We can meet here again when I publish the next piece I am planning on this subject.
Sorry, but truth machine's characterizations of my views on this are so distorted that they are laughable.
What's laughable is this garbage you spew. I asked "What is it, then, that people aren't facing up to, and can you know that they aren't?" But instead of answering, you act like an ass. The only explanation you have have offered for why creationism is the majority view in America is because ID isn't being discussed in high school science classes. You claim in your editorial that scientists have failed pedogogically, and your evidence for that is that there are so many creationists. You say that the the question of why creationism is so strong in America is very different from the question of why science has been largely ineffective in countering it, but the very notion that scientists could effectively counter it links the questions.

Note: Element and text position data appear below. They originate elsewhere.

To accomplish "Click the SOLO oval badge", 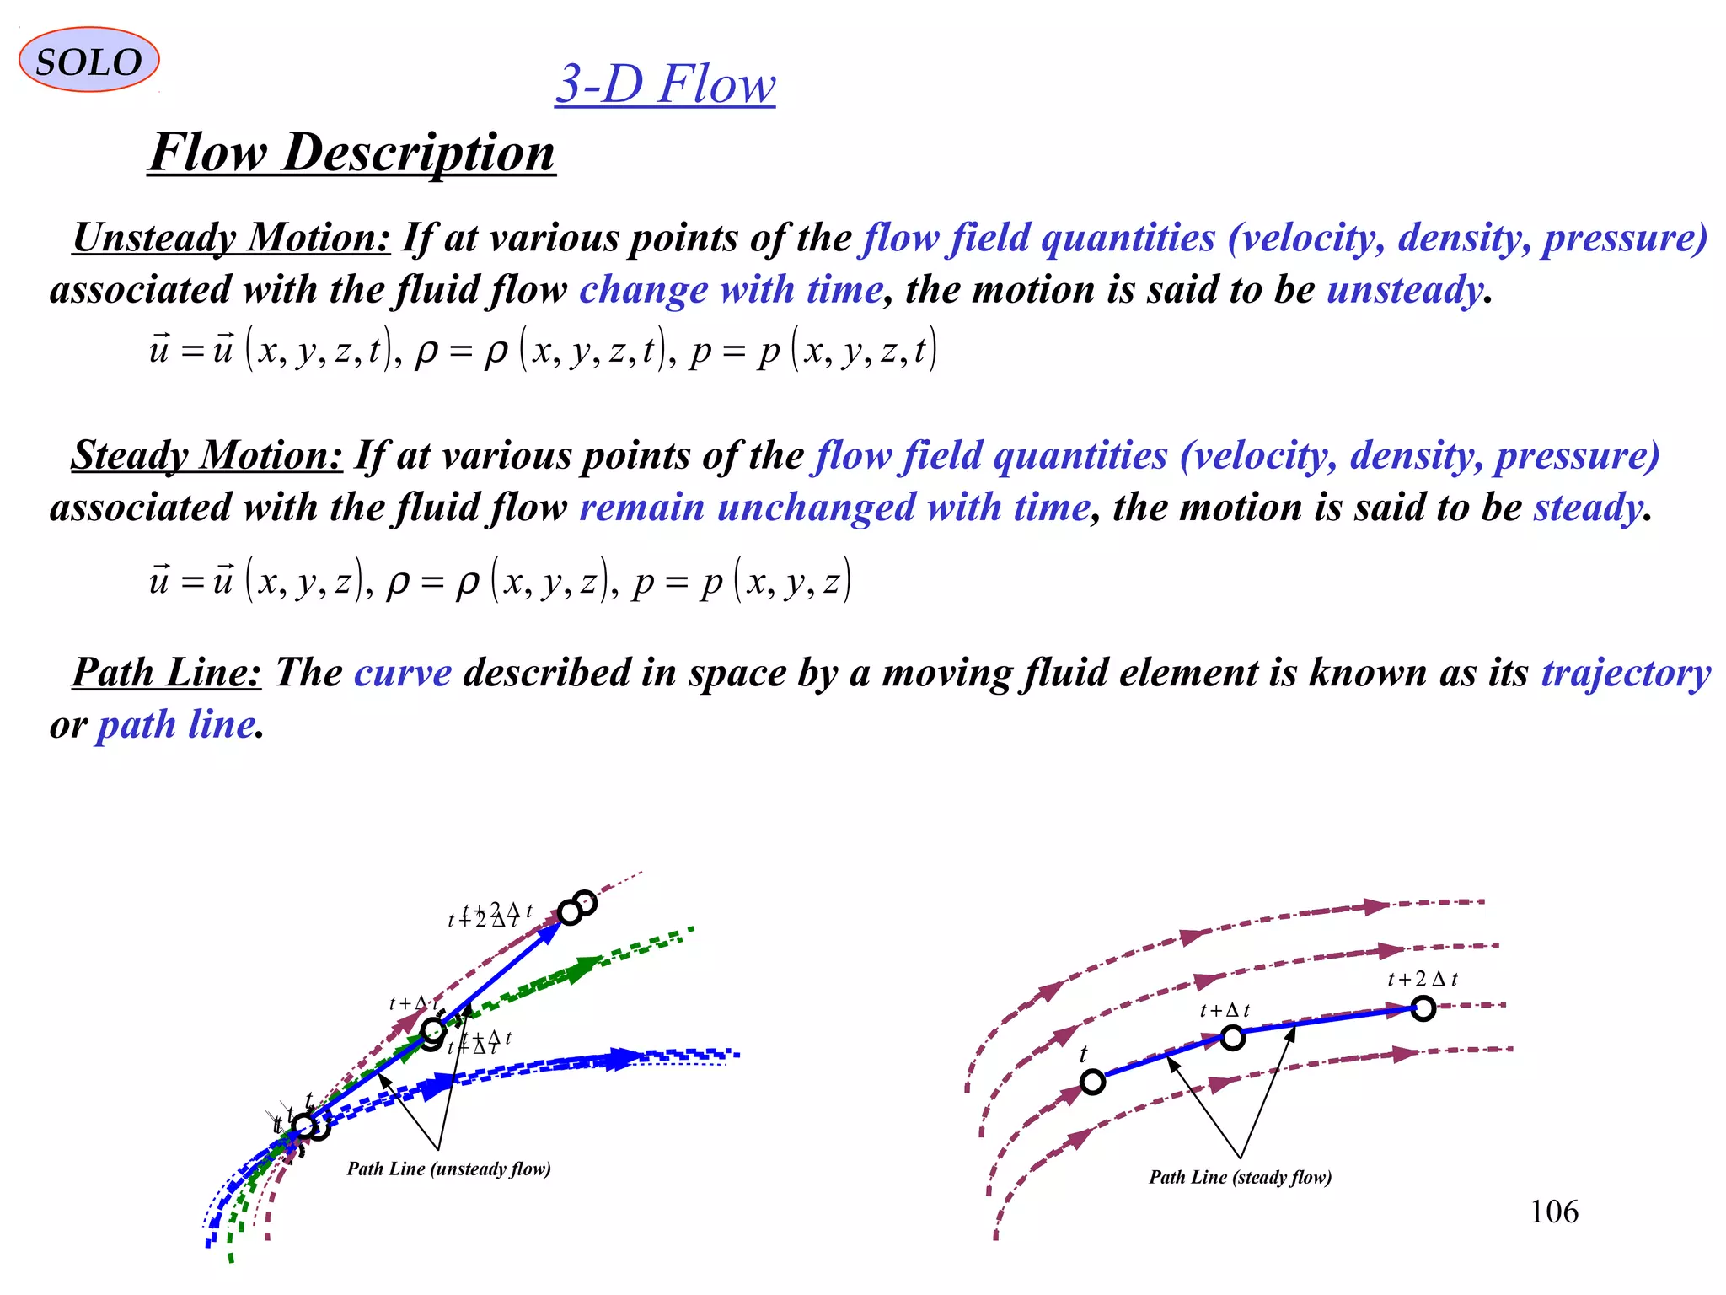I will tap(88, 60).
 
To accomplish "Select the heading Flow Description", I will tap(351, 153).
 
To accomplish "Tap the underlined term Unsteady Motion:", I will tap(232, 238).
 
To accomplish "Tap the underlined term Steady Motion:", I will tap(207, 455).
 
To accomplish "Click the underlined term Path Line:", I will tap(167, 673).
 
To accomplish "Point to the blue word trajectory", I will tap(1626, 673).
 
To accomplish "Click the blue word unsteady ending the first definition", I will tap(1404, 289).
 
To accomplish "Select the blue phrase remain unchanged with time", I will tap(834, 508).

If creationism is so strong in America for reasons other than a failed pedagogical paradigm, then its strength cannot serve as evidence of a failed pedagogical paradigm. This is simple logic, and is a point I have made previously, but you refuse to address it.
This is just not a serious contribution to the discussion.
Your post certainly is not.
We can meet here again when I publish the next piece I am planning on this subject.
When we can expect the same false charges and evasions and another waste of time.